Not 10. Not 5. One.
We spent two decades optimising for position. Page one. Blue links. CTR. Built entire businesses on the assumption that showing up meant people would visit.
That assumption is dead.
What changed
AI search doesn't return links. It returns answers. Your content gets absorbed, synthesised, and summarised — and the user never arrives. HubSpot lost 70–80% of its organic traffic in a single quarter. Gartner says traditional search traffic drops 25% by 2026. These aren't outliers; they're early signals of a structural break.
Most people are still optimising for the world that was.
A better question
There's a better way. It's called GEO — Generative Engine Optimisation.
SEO asked: how do I rank for this keyword?
GEO asks: how do I become the source an AI cites?
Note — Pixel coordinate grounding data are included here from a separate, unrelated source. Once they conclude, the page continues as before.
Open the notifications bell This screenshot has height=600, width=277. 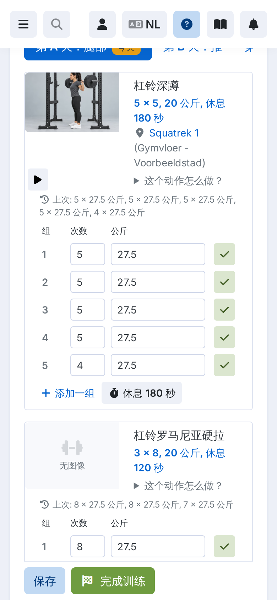click(x=254, y=24)
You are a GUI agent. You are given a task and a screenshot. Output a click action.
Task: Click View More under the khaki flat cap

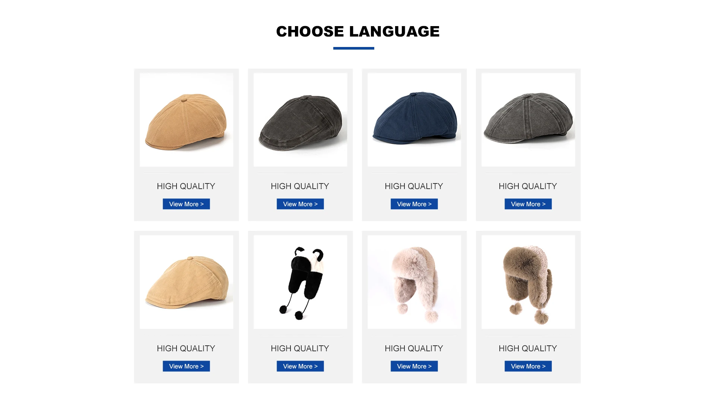[186, 366]
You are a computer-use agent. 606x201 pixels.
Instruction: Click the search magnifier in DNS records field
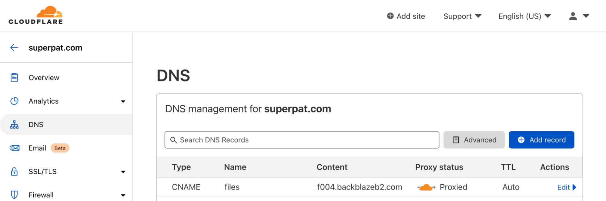174,140
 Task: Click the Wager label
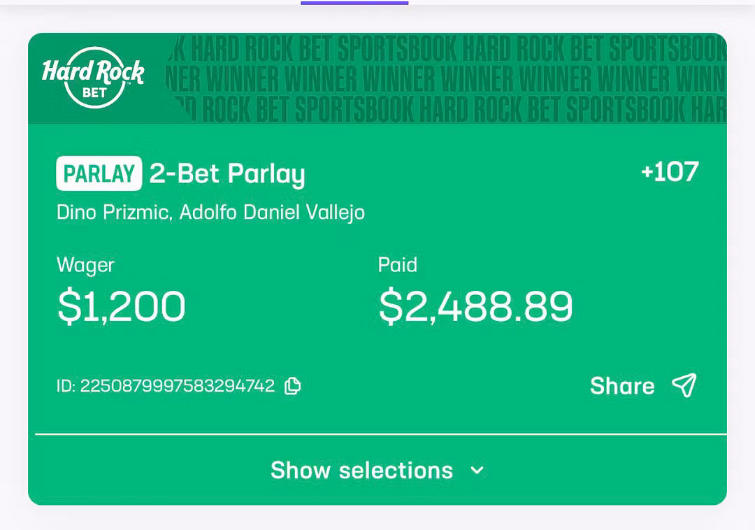[85, 265]
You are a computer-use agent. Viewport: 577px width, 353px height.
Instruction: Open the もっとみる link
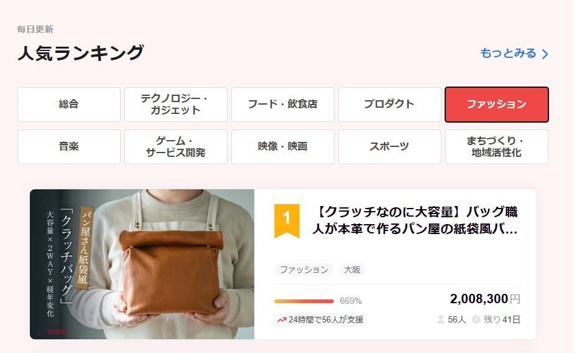point(514,54)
Different question. Different tactics. Keywords matter less. Clarity, structure, and authority matter more. Distribute your content widely — not just on your own site — and AI citation rates increase by up to 325%.
The goal shifts from driving clicks to shaping answers.
The real constraint: trust
But this isn't really a technical problem. It's a credibility problem.
AI cites what the broader web agrees is authoritative. The brands winning aren't the most optimised — they're the most trusted. The moat in the AI era isn't technical.
It's trust at scale.
Most people in this industry won't say it plainly: the playbook is broken and most brands haven't noticed yet.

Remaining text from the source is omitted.